A hipnose é um instrumento poderoso em tratamentos odontológicos, nos cuidados paliativos para pacientes terminais com câncer e auxilia a enfrentar a depressão e fobias. Durante o transe hipnótico, o cérebro mantém alta atividade psíquica, o paciente pode ver coisas que não existem ou deixar de ver coisas reais. Numa sessão, o objetivo é o relaxamento, obtido através da fixação do olhar num objeto qualquer ou da atenção nas palavras do terapeuta.
Ao contrário do imaginário popular, o hipnotizador não é aquela figura sinistra, que, com um relógio de bolso em movimentos pendulares, domina a vontade do paciente. Na verdade, o hipnotizado está super atento e não realiza nenhuma ação contra a sua vontade: ele mantém seu livre arbítrio durante toda a sessão.
Não é uma situação incomum. Ao ler um livro, dirigir um carro, assistir a um filme ou realizar diversas tarefas domésticas, as pessoas se desligam dos estímulos externos, concentrando a atenção na atividade. Isto demonstra que o transe é um estado de alta atividade cerebral, mas divorciada da influência do meio.
Quando a pessoa está relaxada, o cérebro manda informações para aumentar a liberação de serotonina, neurotransmissor relacionado à sensação de bem estar, ao apetite, ao sono e à secreção de alguns hormônios. A serotonina é utilizada no tratamento de enxaqueca, obesidade, depressão, ansiedade e esquizofrenia; ao ser liberada naturalmente pela hipnose (e não pela administração de medicamentos), ela tem a vantagem de não ocorrer uma depleção posterior, ou seja, a queda brusca do neurotransmissor no organismo, fato que provoca cansaço, inapetência e muita fome.
A hipnose também age aumentando a produção de noradrenalina, também responsável por alterações semelhantes às promovidas pela serotonina. Este neurotransmissor fortalece o sistema imunológico, fortalecendo o combate a diversas doenças. Apesar de muito abusada por charlatães em espetáculos teatrais, a técnica realmente consegue “enganar” o cérebro, neutralizando dores tão severas a ponto de poder ser empregada como anestésico.

__ATIVIDADE PROPOSTA__. Continue o texto sobre hipnose a partir do ponto em que ele termina. Os dados que vêm a seguir não têm relação com o texto sobre hipnose.

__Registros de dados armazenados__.
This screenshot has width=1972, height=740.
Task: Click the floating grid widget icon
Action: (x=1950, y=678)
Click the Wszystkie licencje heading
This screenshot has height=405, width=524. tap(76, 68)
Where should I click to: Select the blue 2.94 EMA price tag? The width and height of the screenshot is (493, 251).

==

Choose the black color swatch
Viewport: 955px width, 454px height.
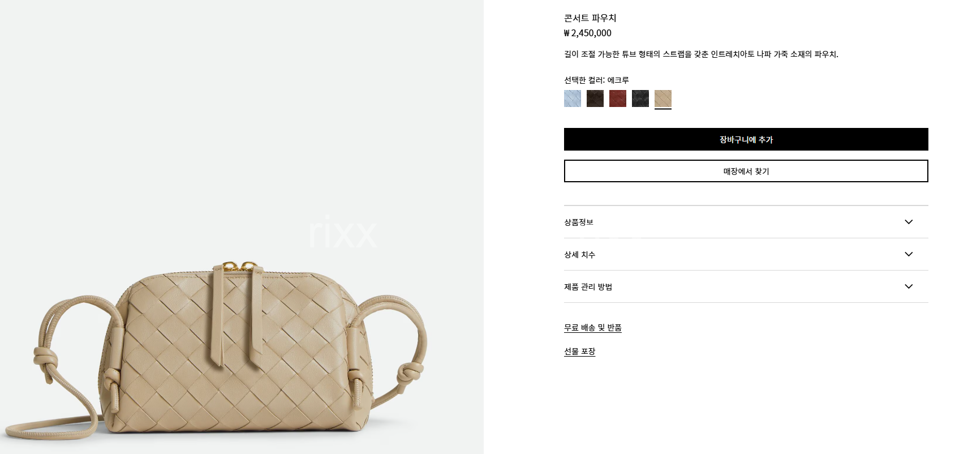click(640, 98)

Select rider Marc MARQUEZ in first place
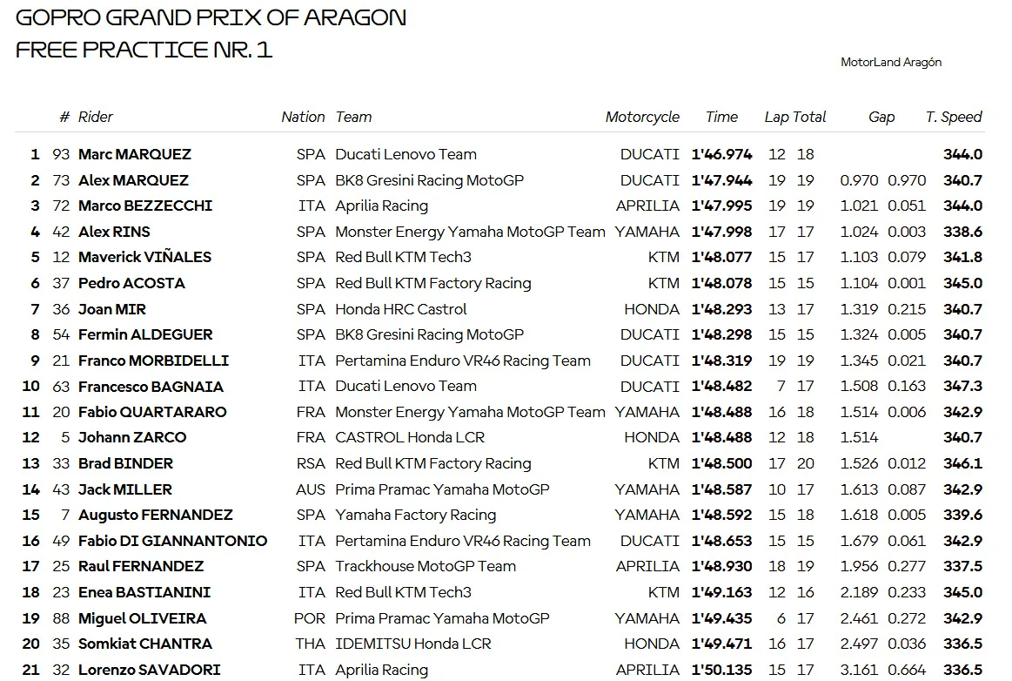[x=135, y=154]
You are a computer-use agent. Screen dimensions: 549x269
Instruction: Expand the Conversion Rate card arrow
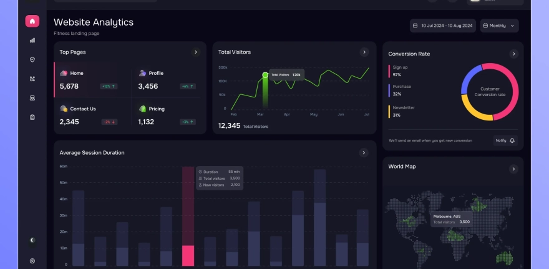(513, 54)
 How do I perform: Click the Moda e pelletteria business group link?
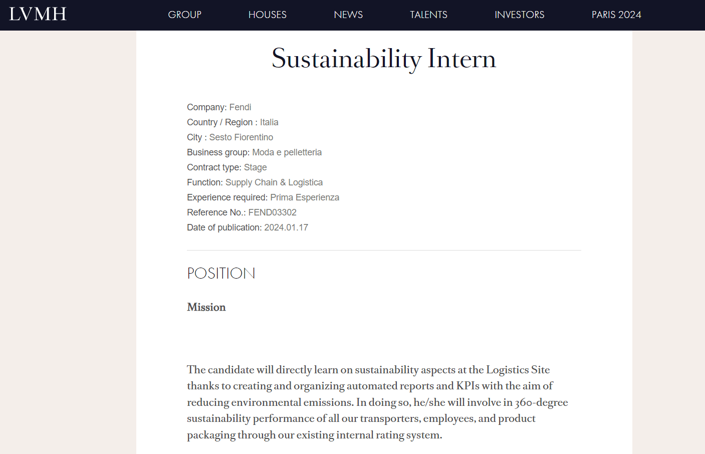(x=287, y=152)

__RESPOSTA DA ATIVIDADE__.
Nos papiros de Ebbers, uma compilação médica de textos egípcios organizada em 1550 a.C. (atualmente em exibição na Universidade de Leipzig, Alemanha), já existem indicações sobre o uso terapêutico da hipnose. No século XI, enquanto os europeus medievais caçavam bruxas e gatos pretos, o médico e filósofo árabe Avicena, escreveu “O Livro da Cura” e “O Cânone da Medicina”, tratados sobre diversas técnicas para promover a saúde física e mental, entre eles a hipnose. Os livros de Avicena continuaram sendo estudados em universidades da Europa até o século XVII.
No século XVIII, o médico austríaco Franz Mesmer criou um tratamento mesclando música e hipnose. Ele acreditava que o “magnetismo animal”, uma espécie de energia comum a todos os seres vivos, podia ser utilizado para a cura. Posteriormente, comprovou-se que tal energia não existia, mas o tratamento com a imposição de mãos continuou a ser utilizado por diversas correntes esotéricas. Mesmerismo se tornou sinônimo de hipnotismo.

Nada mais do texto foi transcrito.